-------- Source extract --------

Little back story. I was the producer on a game called Abuse back in 1996. It did really well for us, became sort of a cult classic side-scroller. We dumbly reinvested our winnings into a game called Golgotha of so large a scope we couldn't finish it and had to close shop, but we closed it in the black.
Somewhere in there, we decided to release a goodly chunk of Abuse to the public domain, basically everything but the registered levels, the sound effects (which we didn't own, so we couldn't give away), and the Abuse trademark, which Jonathan and I transferred to ourselves before we closed the company.
Jonathan has since moved onto other adventures in the world of virtualization at VMWare, and I have been working on a myriad of things, from processors to games to videos.
I've always wanted to make an Abuse 2 someday, all deliciously updated and new, super money, the works, but I'm biding my time because I want to fund it myself, so that I can have final creative control. I feel that's really important, because if I didn't have that, Abuse would have been Alien Grue, the first game we attempted to make and botched horribly, and we wouldn't have necessarily had the freedom to fix it and do it right. I also want to hire the right guys. Jonathan Clark and Duong Nguyen in particular were the uber-mensch superheroes of the project.
I don't have that kind of money handy to do it right yet. I think it might be $1Mish, which is a damn sight more than the $60k I spent on the orig, so it might be a while.
However, in the meantime, someone fun came along and decided that Abuse was now fully public domain, including the trademark, sound effects, and registered levels that we exempted from the public domain submission. I guess he figured that proximity to public domain seeps into other things, or that time somehow erases ownership, or that licenses to some people to distribute it for free means anyone gets a license to distribute it for profit, or that seeing the exempted assets in the original tarball meant that like piracy, because you have a copy, it's free... or something. Not sure of his reasoning.
Unfortunately, there are pricks in this world. This fun fellow is named Stephane Portha, and he appears to be one of them.
We learned about this magical man a few weeks before GDC. He said he was about to release Abuse for the iPhone, and that he wanted to use the name, but he seemed to have no question about the copyrights, pricing, etc. It was just a foregone conclusion that he was going to sell it.
I was immediately appalled but too slammed with party prep and biz dev on four games to give it attention. Just figured I'd get to it when I found a breather. Instead, he waited two weeks and released the game about a week before GDC. Started getting congratulations from respected peers for having just released Abuse, but woops, I didn't. Nice and embarrassing.
Learning this, I very politely asked this mystery man to take a meeting with me at GDC. He acquiesced, and then the night before, he sent a creepy email making it super clear he doesn't get it and has no intention of backing down. So I scrambled to find an attourney to come with me. Got lucky, managed to get Jim Charne, who is fantastic peeps.
The meeting got unpleasant fast. He proceeded to share his theories on intellectual property law with us, tried to explain that the game was "abandoned" and therefore his to do with as he pleases. Jim and I tried to explain how IP law actually works, but you know the type. They don't admit to being wrong. They just swerve to some other topic to try to find some other issue with it. This quickly made me angry, and I started yelling. Not proud of it, but there you go. Don't like my baby being shaken.

-------- Source excerpt --------

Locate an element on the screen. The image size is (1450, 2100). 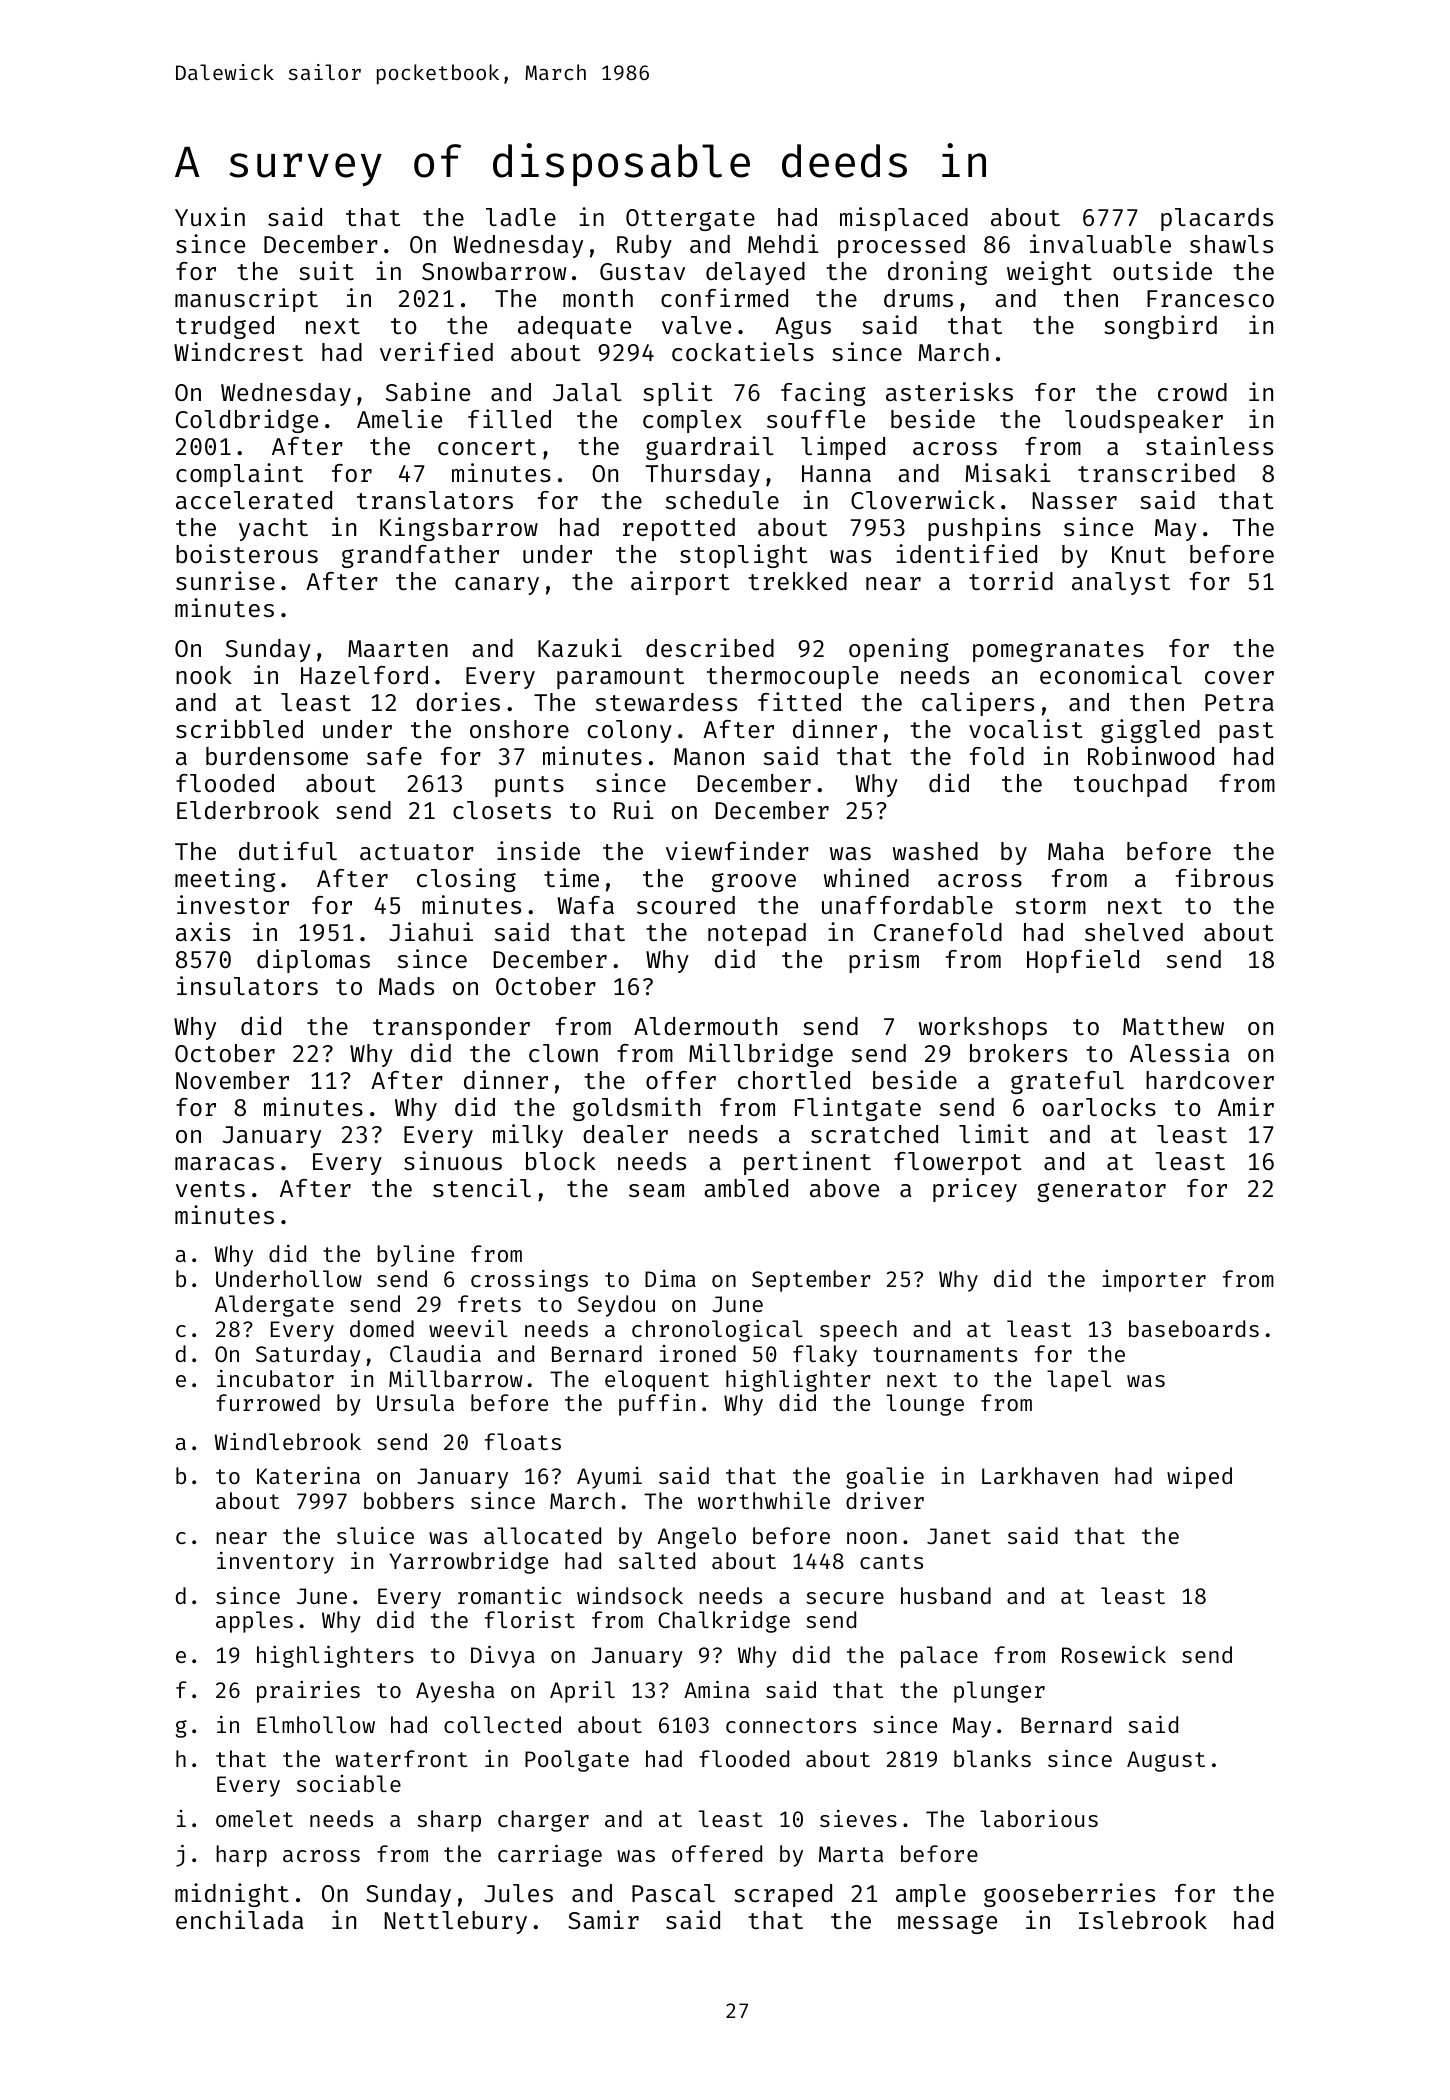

--------

Job
In the account about the game Abuse above, what attorney came with the author to the meeting at GDC?

Solution for this exercise
Jim Charne